Total misuse of monopolistic gift…: Why Shankar Sharma makes a case for regulating profits of BSE and NSE | Stock Market News


Shankar Sharma, a veteran investor, recently called out the exorbitant cost of options trading in the Indian stock market, using it to highlight the unchecked pricing power held by monopolistic institutions in India’s capital markets — the National Stock Exchange (NSE) and the BSE.

Despite not being government-owned, these exchanges operate as state-enabled monopolies, that control the infrastructure on which India’s entire trading ecosystem depends.

Shankar Sharma in a post on X on July 9, said, “One thing I can categorically say: trading options in India is frightfully expensive compared to other markets (I do both). Trading charges in India eat away returns massively. And that goes to SE bottomlines, out of investors’ pockets.”

He called this a misuse of a monopolistic gift by the government of India.

India’s Derivatives Boom

India is the world’s largest derivatives market, accounting for nearly 60% of the 7.3 billion equity derivatives traded globally in April, according to the Futures Industry Association. This landscape is dominated by the NSE with nearly 95% of derivatives trading volume, with BSE trailing distantly.

The rise in the options market comes despite massive losses that investors suffer. A study released by the Sebi on Monday showed retail investor losses on derivative trades widened by 41% to 1.06 trillion in 2024-25.

The rapid growth in derivatives trading—driven largely by retail investors—has prompted Sebi to limit the number of contract expiries and increase lot sizes to make such trades more expensive.

Sharma’s tweet underscores a core problem: when monopolies are operated without regulatory caps on profit margins, the end user — the investor—pays the price.
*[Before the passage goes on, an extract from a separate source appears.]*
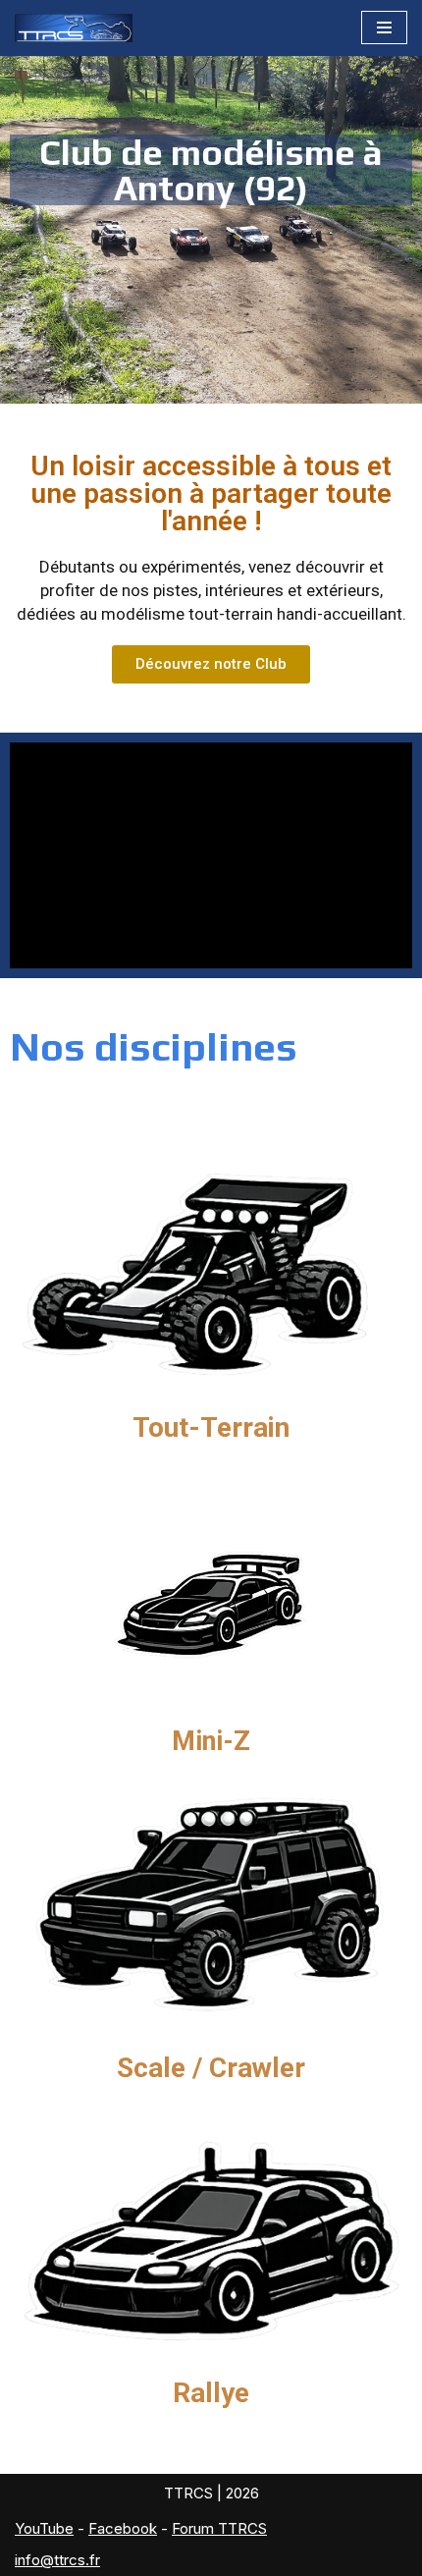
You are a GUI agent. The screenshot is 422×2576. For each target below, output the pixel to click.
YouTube (44, 2528)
His argument is rooted in a long-standing economic principle — monopolies must be regulated not just in terms of conduct, but also in profit. With sectors like power, telecom, and even railways having pricing oversight, the question remains, as raised by Sharma — Why should exchanges be exempt?

Disclaimer: This story is for educational purposes only. The views and recommendations made above are those of individual analysts or broking companies, and not of Mint. We advise investors to check with certified experts before making any investment decisions.